#### [Passage]
- - -
Why Sex Matters at the Pharmacy
Joshua Eferighe Jan 30, 2020OZY (original article)
WHY YOU SHOULD CARE
Medication doesn't affect everybody equally — and new research shows exactly how.
Women taking the sleep aid were waking up confused and drowsy, putting them at higher risk of accidents. Subsequent research found that women’s bodies took longer to digest the drug, meaning they woke up still under its influence.
While it seems obvious that drug doses for men and women might be different, Ambien is currently the only drug on the market for which the FDA has different suggested doses based on sex. Only in the past decade has there been an emphasis on the differences between the genders when it comes to adverse drug reactions, or ADRs. In fact, a recent study published in the British Journal of Clinical Pharmacology found that:
WOMEN ARE NEARLY TWICE AS LIKELY TO REPORT AN ADVERSE REACTION TO THEIR MEDICATIONS COMPARED WITH MEN.
The study found that women face a higher risk of adverse drug reactions — 1.5 to 1.7 times more likely than male counterparts — even when taking into account sex differences in medication use. Sex bias in medical research has gotten more attention in recent years. This particular study analyzed 2,483 drug–adverse reaction combinations reported to the Netherlands’ National Pharmacovigilance Centre, and found that about 15 percent of them were significantly different for women and men, and in about 88 percent of those cases women had more severe reactions.
Even today, while FDA guidance documents require analyses of demographic data for applications in an effort to combat bias, “there is no statutory requirement to include demographic subgroups as participants in clinical trials,” according to an FDA spokesperson.
- - -
#### [Work order]
According to the article on medication and sex, which drug is currently the only one on the market with FDA-suggested doses that differ by sex? Please answer briefly. These records have no connection to the article on medication and sex.

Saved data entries
- - -
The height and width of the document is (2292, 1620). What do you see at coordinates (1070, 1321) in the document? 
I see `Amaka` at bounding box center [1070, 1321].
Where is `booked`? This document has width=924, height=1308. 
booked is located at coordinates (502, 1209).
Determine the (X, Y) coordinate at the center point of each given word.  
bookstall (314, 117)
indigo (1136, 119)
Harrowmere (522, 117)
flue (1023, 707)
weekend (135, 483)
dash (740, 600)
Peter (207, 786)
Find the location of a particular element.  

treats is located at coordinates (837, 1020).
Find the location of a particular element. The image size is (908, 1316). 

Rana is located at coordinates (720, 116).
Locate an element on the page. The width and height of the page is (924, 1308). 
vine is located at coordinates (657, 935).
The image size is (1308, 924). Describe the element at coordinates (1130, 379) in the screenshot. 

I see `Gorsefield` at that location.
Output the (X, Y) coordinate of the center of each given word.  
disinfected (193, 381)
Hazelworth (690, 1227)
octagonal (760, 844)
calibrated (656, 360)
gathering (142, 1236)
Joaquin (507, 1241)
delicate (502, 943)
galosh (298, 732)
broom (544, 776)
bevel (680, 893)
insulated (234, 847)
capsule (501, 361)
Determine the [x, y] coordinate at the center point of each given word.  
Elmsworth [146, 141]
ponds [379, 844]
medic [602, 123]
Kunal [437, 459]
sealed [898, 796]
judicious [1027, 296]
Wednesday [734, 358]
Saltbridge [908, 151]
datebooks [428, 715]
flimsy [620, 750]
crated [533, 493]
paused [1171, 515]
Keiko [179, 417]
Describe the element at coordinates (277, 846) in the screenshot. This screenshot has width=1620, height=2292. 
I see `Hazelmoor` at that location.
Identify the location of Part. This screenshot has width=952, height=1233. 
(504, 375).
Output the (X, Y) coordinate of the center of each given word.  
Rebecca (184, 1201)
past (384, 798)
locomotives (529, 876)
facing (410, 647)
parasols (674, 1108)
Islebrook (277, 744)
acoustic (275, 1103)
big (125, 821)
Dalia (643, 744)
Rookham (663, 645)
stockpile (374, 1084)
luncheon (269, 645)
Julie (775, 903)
- - -
#### [Result]
Ambien.